* _WORK INSTRUCTION_: Repeat each record that follows, keeping it identical.

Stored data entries

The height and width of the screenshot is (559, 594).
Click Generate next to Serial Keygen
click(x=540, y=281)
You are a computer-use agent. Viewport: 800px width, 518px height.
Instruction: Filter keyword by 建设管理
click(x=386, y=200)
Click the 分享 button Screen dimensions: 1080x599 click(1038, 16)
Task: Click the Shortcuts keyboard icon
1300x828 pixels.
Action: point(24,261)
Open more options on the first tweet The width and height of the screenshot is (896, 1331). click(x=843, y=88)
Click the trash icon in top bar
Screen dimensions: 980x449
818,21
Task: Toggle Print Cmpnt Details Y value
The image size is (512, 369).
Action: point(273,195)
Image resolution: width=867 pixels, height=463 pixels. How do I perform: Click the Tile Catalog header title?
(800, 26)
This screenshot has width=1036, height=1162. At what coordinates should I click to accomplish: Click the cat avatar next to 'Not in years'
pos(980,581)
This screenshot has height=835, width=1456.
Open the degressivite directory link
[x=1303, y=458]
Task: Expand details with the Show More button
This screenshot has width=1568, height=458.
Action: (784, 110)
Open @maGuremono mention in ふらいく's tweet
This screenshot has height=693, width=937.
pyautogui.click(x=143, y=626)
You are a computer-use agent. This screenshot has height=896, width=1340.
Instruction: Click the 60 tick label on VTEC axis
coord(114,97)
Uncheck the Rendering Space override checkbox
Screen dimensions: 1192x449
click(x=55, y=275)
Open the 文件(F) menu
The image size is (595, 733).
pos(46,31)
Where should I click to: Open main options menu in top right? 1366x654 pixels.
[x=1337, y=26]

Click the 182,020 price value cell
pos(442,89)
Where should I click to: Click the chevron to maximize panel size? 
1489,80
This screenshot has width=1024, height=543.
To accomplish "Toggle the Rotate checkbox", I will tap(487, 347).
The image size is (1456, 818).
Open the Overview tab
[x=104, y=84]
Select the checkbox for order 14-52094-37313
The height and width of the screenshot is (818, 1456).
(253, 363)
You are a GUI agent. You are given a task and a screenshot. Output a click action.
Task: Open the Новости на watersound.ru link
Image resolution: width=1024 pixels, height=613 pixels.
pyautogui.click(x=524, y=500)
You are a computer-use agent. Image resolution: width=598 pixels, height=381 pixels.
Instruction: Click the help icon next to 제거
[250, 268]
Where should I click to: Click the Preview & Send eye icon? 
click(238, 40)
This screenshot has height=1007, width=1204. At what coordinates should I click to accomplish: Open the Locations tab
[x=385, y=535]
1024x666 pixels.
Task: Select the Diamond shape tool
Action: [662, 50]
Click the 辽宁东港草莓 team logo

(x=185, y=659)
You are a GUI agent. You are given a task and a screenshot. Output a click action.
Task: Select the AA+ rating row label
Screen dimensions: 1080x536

* _EXERCISE RESULT_:
The height and width of the screenshot is (559, 594).
Click Generate next to Serial Keygen
click(x=540, y=281)
You are a computer-use agent. Viewport: 800px width, 518px height.
Instruction: Filter keyword by 建设管理
click(x=386, y=200)
Click the 分享 button Screen dimensions: 1080x599 click(1038, 16)
Task: Click the Shortcuts keyboard icon
1300x828 pixels.
Action: point(24,261)
Open more options on the first tweet The width and height of the screenshot is (896, 1331). click(x=843, y=88)
Click the trash icon in top bar
Screen dimensions: 980x449
818,21
Task: Toggle Print Cmpnt Details Y value
The image size is (512, 369).
Action: point(273,195)
Image resolution: width=867 pixels, height=463 pixels. How do I perform: Click the Tile Catalog header title?
(800, 26)
This screenshot has width=1036, height=1162. At what coordinates should I click to accomplish: Click the cat avatar next to 'Not in years'
pos(980,581)
This screenshot has height=835, width=1456.
Open the degressivite directory link
[x=1303, y=458]
Task: Expand details with the Show More button
This screenshot has width=1568, height=458.
Action: (784, 110)
Open @maGuremono mention in ふらいく's tweet
This screenshot has height=693, width=937.
pyautogui.click(x=143, y=626)
You are a computer-use agent. This screenshot has height=896, width=1340.
Instruction: Click the 60 tick label on VTEC axis
coord(114,97)
Uncheck the Rendering Space override checkbox
Screen dimensions: 1192x449
click(x=55, y=275)
Open the 文件(F) menu
The image size is (595, 733).
pos(46,31)
Where should I click to: Open main options menu in top right? 1366x654 pixels.
[x=1337, y=26]

Click the 182,020 price value cell
pos(442,89)
Where should I click to: Click the chevron to maximize panel size? 
1489,80
This screenshot has width=1024, height=543.
To accomplish "Toggle the Rotate checkbox", I will tap(487, 347).
The image size is (1456, 818).
Open the Overview tab
[x=104, y=84]
Select the checkbox for order 14-52094-37313
The height and width of the screenshot is (818, 1456).
(253, 363)
You are a GUI agent. You are given a task and a screenshot. Output a click action.
Task: Open the Новости на watersound.ru link
Image resolution: width=1024 pixels, height=613 pixels.
pyautogui.click(x=524, y=500)
You are a computer-use agent. Image resolution: width=598 pixels, height=381 pixels.
Instruction: Click the help icon next to 제거
[250, 268]
Where should I click to: Click the Preview & Send eye icon? 
click(238, 40)
This screenshot has height=1007, width=1204. At what coordinates should I click to accomplish: Open the Locations tab
[x=385, y=535]
1024x666 pixels.
Task: Select the Diamond shape tool
Action: [662, 50]
Click the 辽宁东港草莓 team logo

(x=185, y=659)
You are a GUI agent. You are given a task and a screenshot. Output a click action.
Task: Select the AA+ rating row label
Screen dimensions: 1080x536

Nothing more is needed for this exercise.